Platelet glycoprotein IIb/IIIa inhibitors have been extensively studied in the treatment of patients with
ischemic heart disease. Data regarding the use of these agents in the absence of concomitant intravenous
heparin have been conflicting. We sought to determine, using propensity analysis, whether the benefit of
eptifibatide, a IIb/IIIa inhibitor, in the treatment of
acute coronary syndromes is affected by the concurrent administration of
heparin. By trial design, patients were randomized to either
eptifibatide or placebo, whereas use of intravenous
heparin was left to the discretion of treating physicians. The effect of
eptifibatide on the 30-day composite end point of death or
myocardial infarction was studied in patients who received
heparin and those who did not. Propensity analysis methods were used to control for confounding and presumed selection biases.

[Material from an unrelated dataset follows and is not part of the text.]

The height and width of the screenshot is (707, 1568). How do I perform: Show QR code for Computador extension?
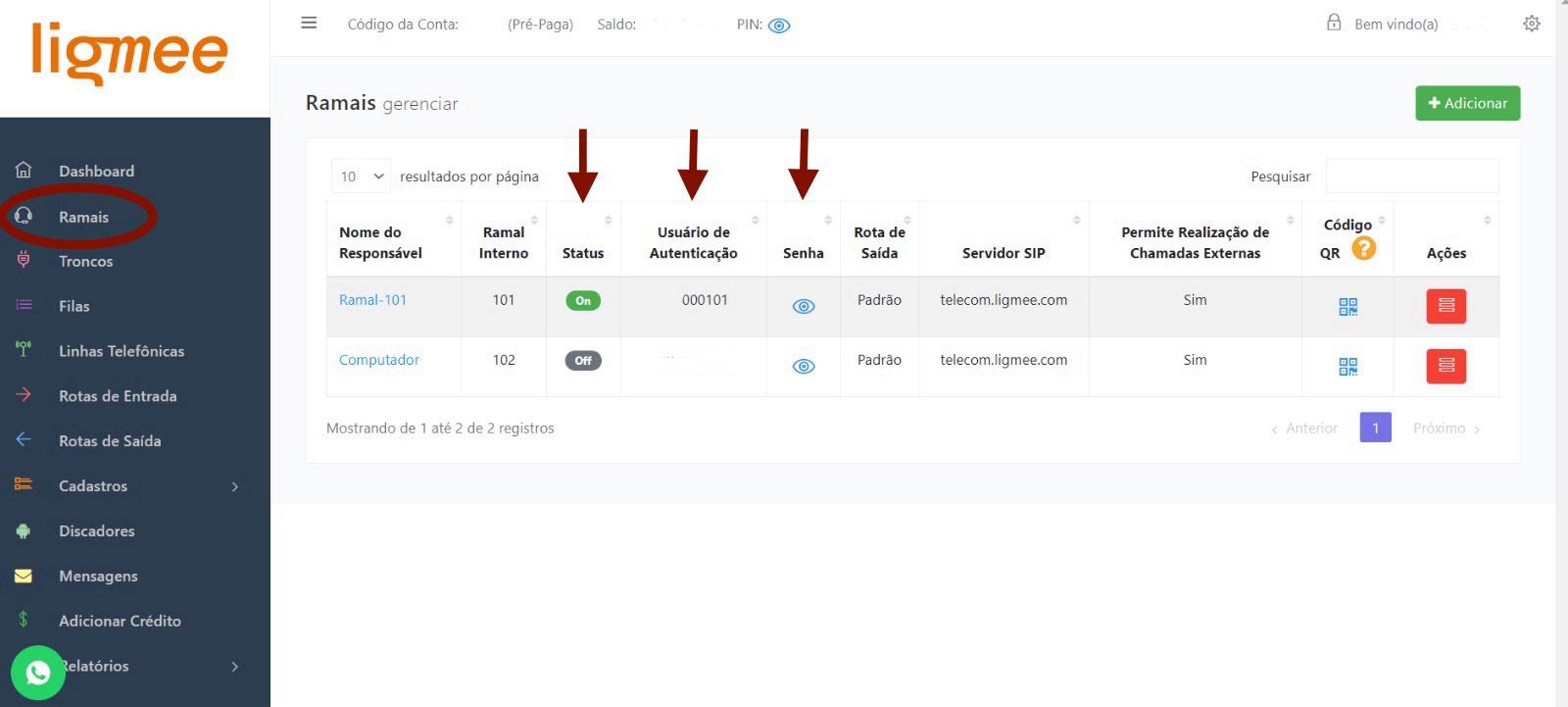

Among 5,576 patients who were receiving
heparin when the bolus dose of the study
drug was administered,
eptifibatide was associated with a reduced composite end point rate (13%) compared with that of placebo (14.5% vs 16.6%, p = 0.03). In contrast, among 1,441 patients who were not receiving
heparin, there was no difference in 30-day event rates with
eptifibatide compared with placebo (13.7% vs 13.1%, p > 0.7). After a propensity score for use of
heparin was developed, however, use of
heparin did not affect the reduced risk associated with
eptifibatide (adjusted relative risk [RR] for
heparin-
eptifibatide interaction term 0.90, 95% confidence interval [CI] 0.61 to 1.32, p > 0.5), but the propensity for
heparin use was a strong predictor of events (adjusted RR 1.76, 95% CI 1.42 to 2.17, p < 0.001). The use of
eptifibatide independently predicted a lower risk of events (adjusted RR 0.31, 95% CI 0.10 to 0.93, p = 0.04). Thus, the apparent positive impact of
heparin on the benefits of
eptifibatide therapy was largely due to confounding and bias.